De hauts fonctionnaires à 7 heures du matin au bureau : Je les ai rencontrés à Tunis !
Il n’en revient pas encore. Sollicitant audience auprès d’un directeur général au sein d’un grand ministère, ce manager d’une multinationale en visite à Tunis était surpris qu’on lui fixe rendez-vous lendemain à 7 heures du matin. C’est le haut fonctionnaire qui l’appelle lui-même en début de soirée pour s’excuser doublement. D’abord, parce que, pris toute la journée avec son ministre à l’ARP au Bardo, il n’avait pas pu le rappeler plutôt. Mais, aussi, parce que à 7 heures du matin, c’est le seul créneau qui lui reste encore disponible au cours d’une nouvelle journée bien surchargée. En fait, parti vers 8 heures du soir, il est de retour au bureau dès 6 heures du matin. D’emblée, il s’attaque à son courrier, commence à recevoir les premiers visiteurs puis vaque aux réunions et autres engagements. Un rythme endiablé qui se répète chaque jour.
Ce manager d’une multinationale, qui a roulé longtemps sa bosse un peu partout, pratiquant de multiples administrations, en est resté fort étonné. Reçu tôt le matin, comme convenu, il a pu vérifier l’exactitude du rendez-vous, la qualité de l’écoute et la pertinence des réponses à ses questions.
Un ministre ne peut rien ni pour eux, ni contre eux!
Notre haut fonctionnaire est-il une exception dans cette cohorte pléthorique de fonctionnaires laxistes et démobilisés ? Est-ce un accro du travail qui cherche à plaire à son ministre et obtenir une promotion ? Nullement ! Comme lui, nombre de fonctionnaires de l’Etat, à divers niveaux de la hiérarchie ont fait serment d’abnégation et de dévouement au service public. Formés pour la plupart à l’ENA, gravissant les échelons à la force du poignet, subissant depuis 2011 une rafale de ministres successifs ne connaissant, à quelques rares exceptions, ni les rouages de l’Etat, ni le fonctionnement de l’Administration, ils préservent le service public et s’y accomplissent. Sans attendre la moindre récompense.

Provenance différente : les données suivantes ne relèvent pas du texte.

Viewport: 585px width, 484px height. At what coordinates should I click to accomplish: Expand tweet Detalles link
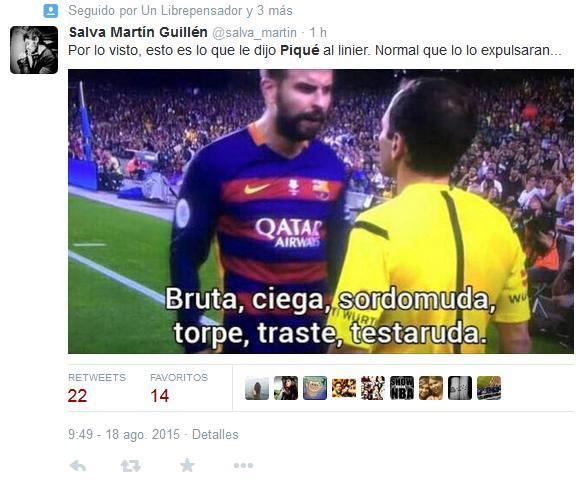tap(215, 435)
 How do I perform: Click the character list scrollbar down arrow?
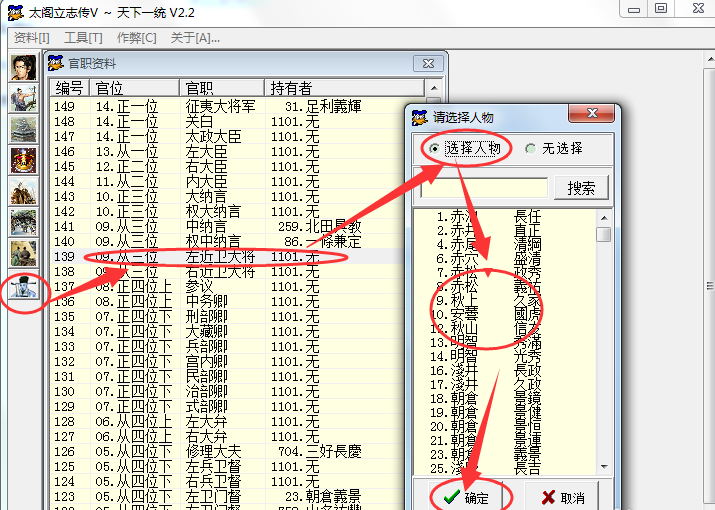coord(604,470)
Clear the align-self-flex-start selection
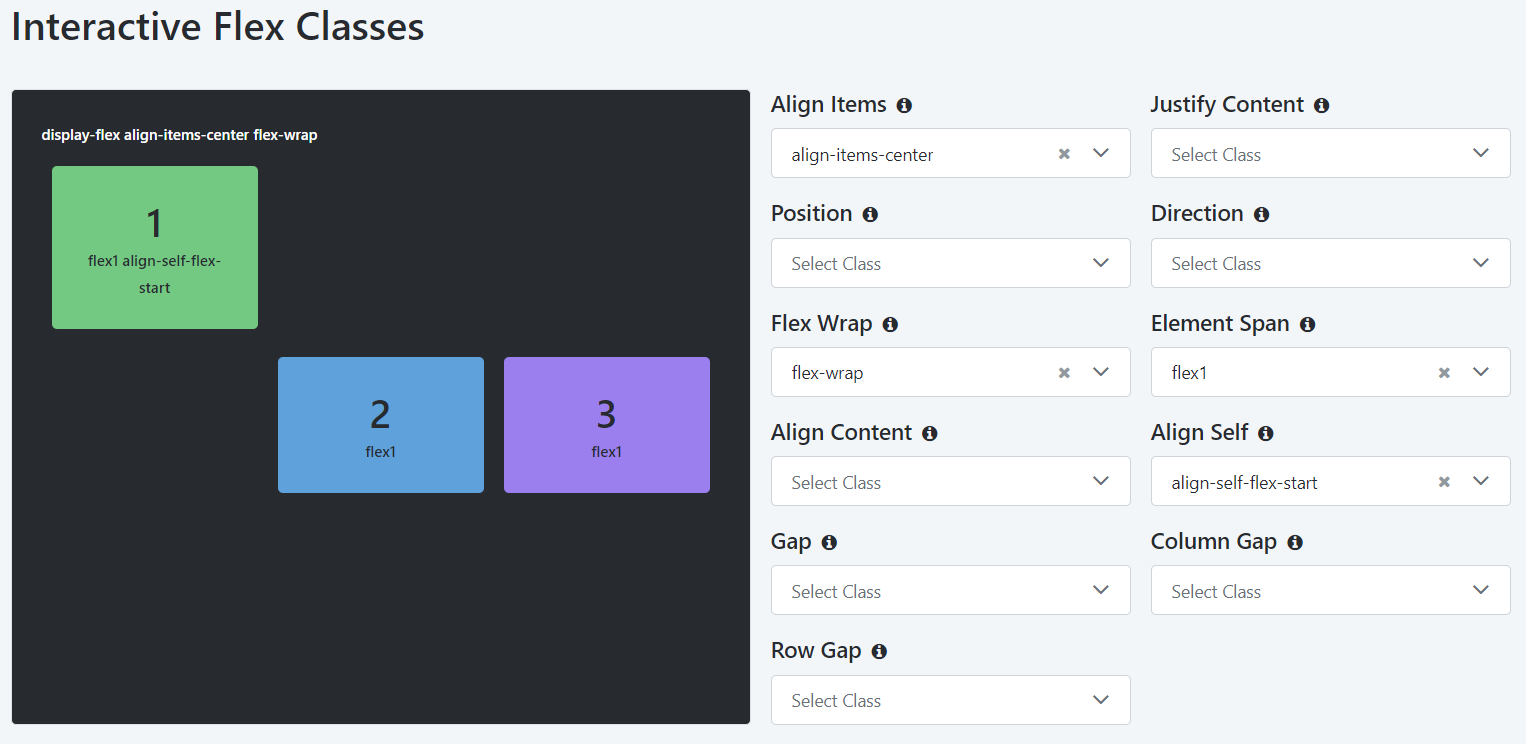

Au plafond du grade, ils n’aspirent ni à une fonction, ni à des avantages qui, sommes toutes, ne leur ajoutent rien. Un ministre ne peut rien ni pour eux, ni contre eux! Il est vrai que lorsque leur ministre est bon, compétent et honnête, ils se dopent davantage. A l'inverse, ils se cabrent pour protéger le bien public et le sens de l'Etat, sans renoncer à leurs convictions ou se délier de leur engagement.
Quant à leur rémunération, elle ne dépasse guère, à l’étonnement de ce manager d’une multinationale, l’équivalent de 700 euros par mois.
Kamel Morjane et Riadh Mouakhar sauront-il réagir ?
Des masochistes, doit-il penser d’eux ! Ou tout simplement, de grands commis de l’Etat qui y ont cru et qui continuent à y croire. Ce sont eux qui ont tenu la maison au lendemain même du 14 janvier 2011 et c’est grâce à eux que la machine résiste bien et continue de tourner. Une espèce rare, malheureusement, en voie d’extinction. Avant de jeter l’éponge et de quitter la fonction publique, un illustre haut fonctionnaire, passé secrétaire général du Gouvernement, Ahmed Zarrouk, avait planché sur un régime incitatif en faveur de la haute administration. Il s’agit de récompenser au mérite ceux qui servent l’Etat et d’attirer les meilleurs pour rallier ses rangs. Où en est ce projet ? Kamel Morjane et Riadh Mouakhar, les deux nouveaux ministres concernés gagnent à le dépoussiérer et le faire aboutir.